Work task: Beginning with the line that holds "Click the 8 tick on the y-axis", copy each line exactly through the end of the entries, but leave the pictures out.

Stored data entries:
╔══

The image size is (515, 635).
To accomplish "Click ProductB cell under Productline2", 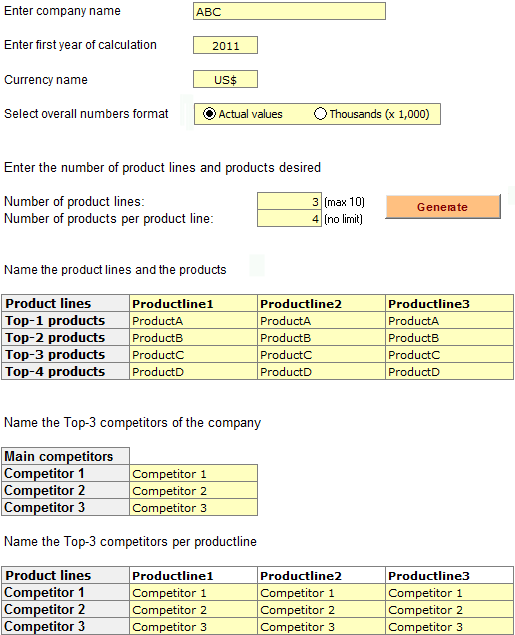I will [x=321, y=337].
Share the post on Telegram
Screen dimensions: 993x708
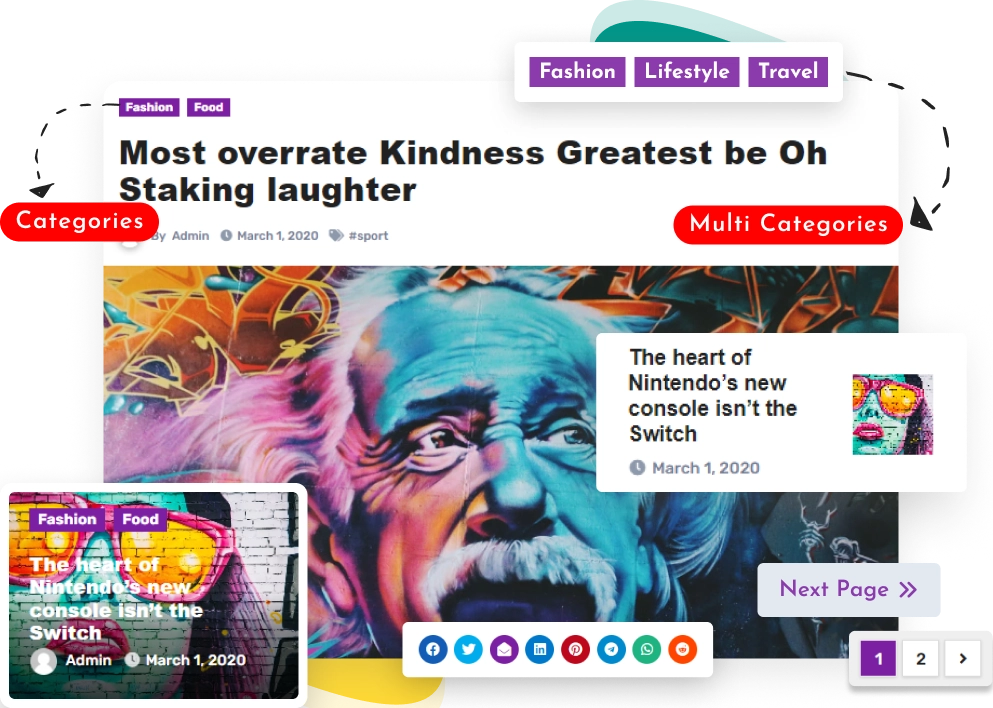point(611,650)
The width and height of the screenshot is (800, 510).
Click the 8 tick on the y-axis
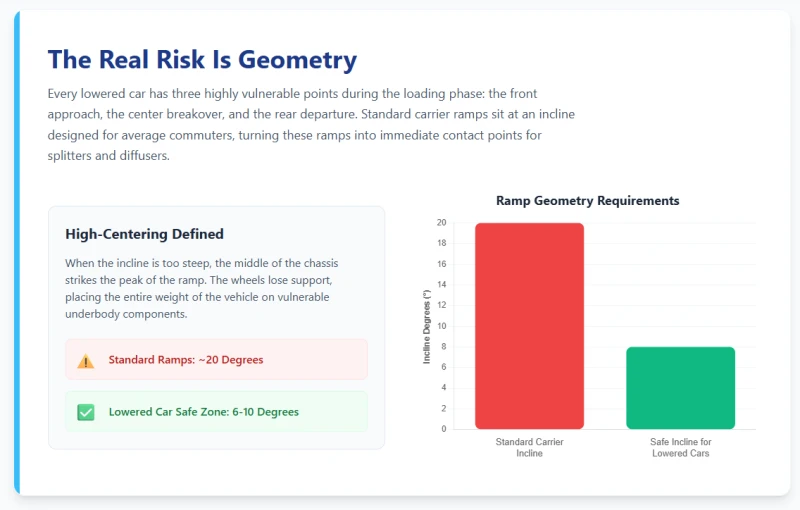click(x=444, y=347)
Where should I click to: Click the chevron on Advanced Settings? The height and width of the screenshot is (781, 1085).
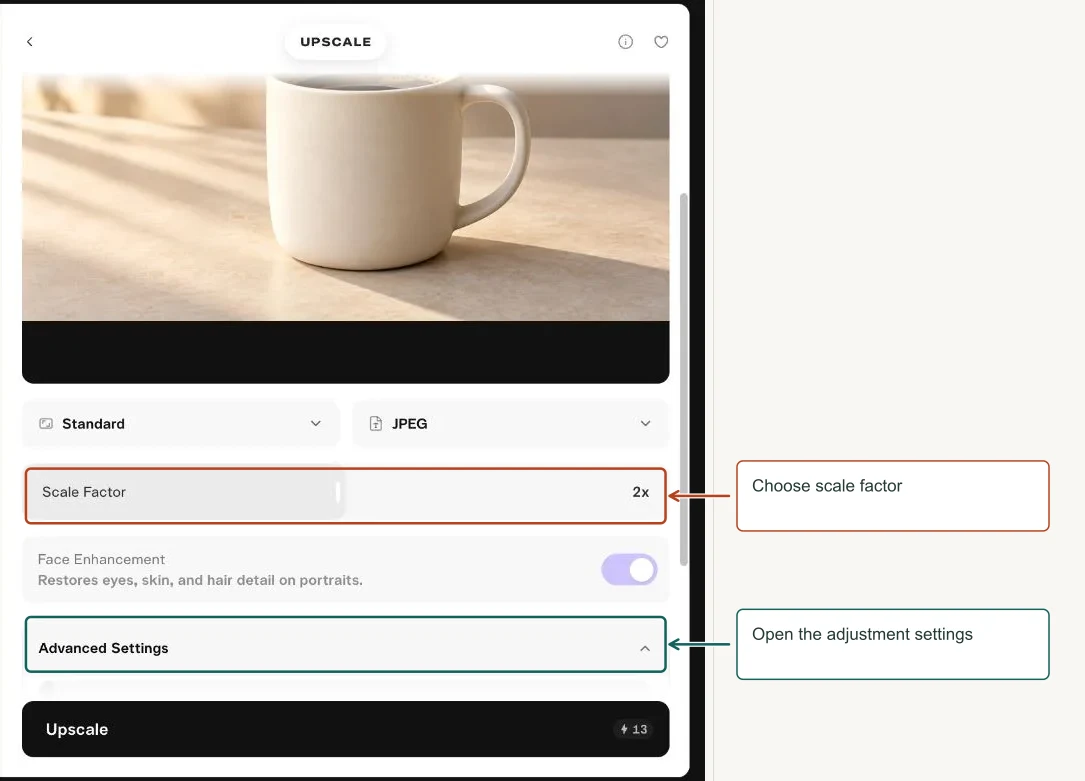click(645, 648)
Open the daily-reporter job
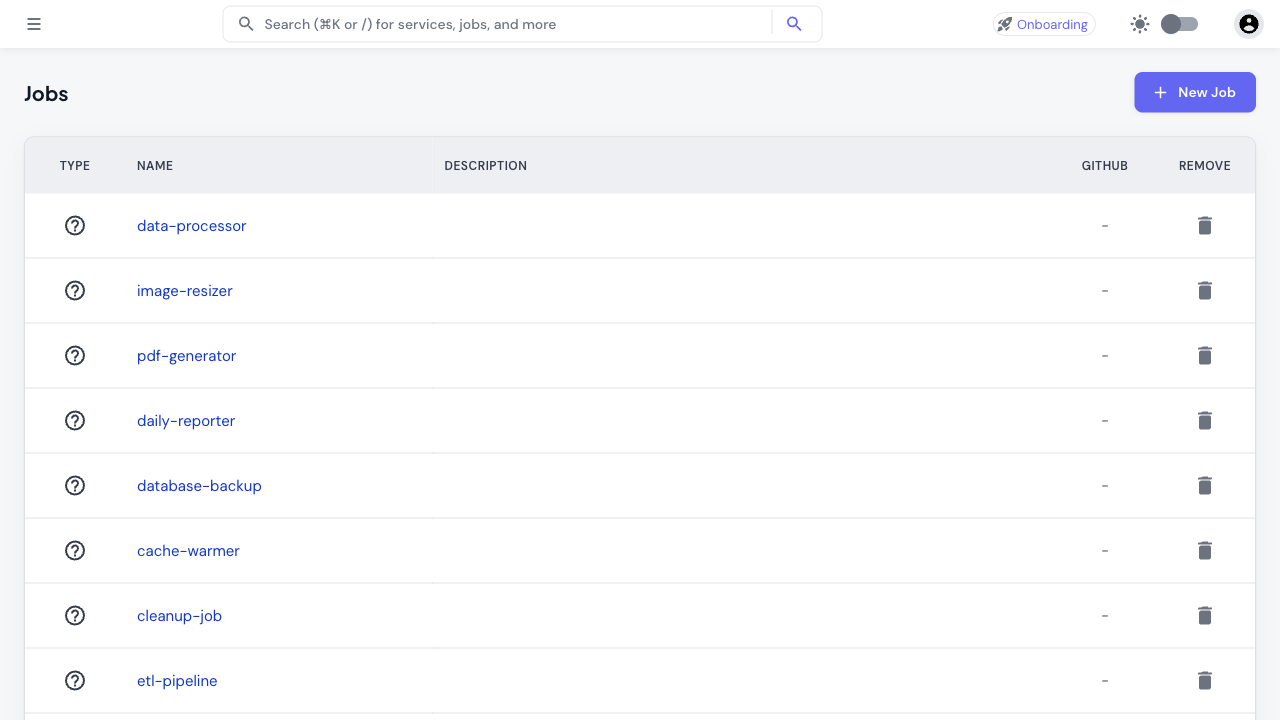The width and height of the screenshot is (1280, 720). (x=186, y=420)
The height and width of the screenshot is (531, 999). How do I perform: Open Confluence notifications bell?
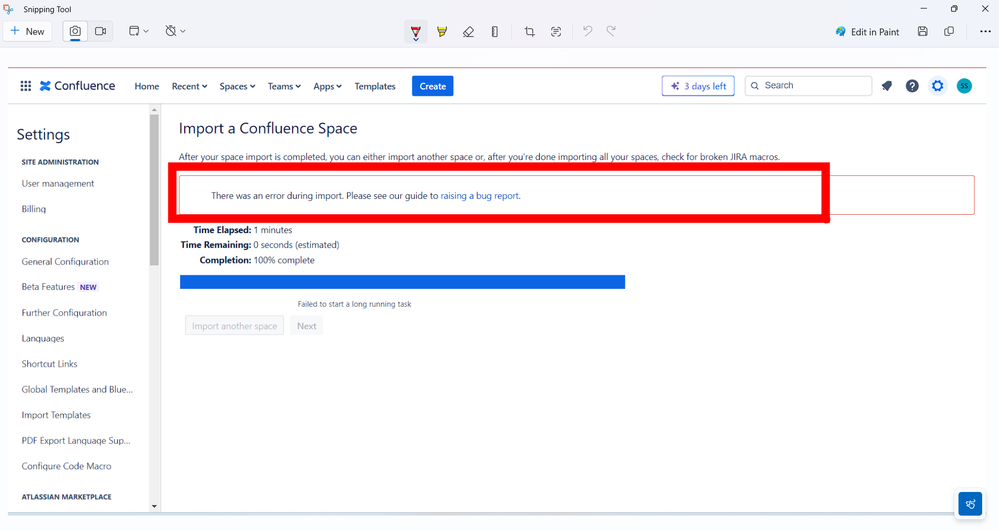pos(887,86)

╚══

Reply to the task:
Click the 8 tick on the y-axis
click(x=444, y=347)
Where should I click to: Click the chevron on Advanced Settings? The height and width of the screenshot is (781, 1085).
click(645, 648)
Open the daily-reporter job
The width and height of the screenshot is (1280, 720). (x=186, y=420)
The height and width of the screenshot is (531, 999). How do I perform: Open Confluence notifications bell?
pos(887,86)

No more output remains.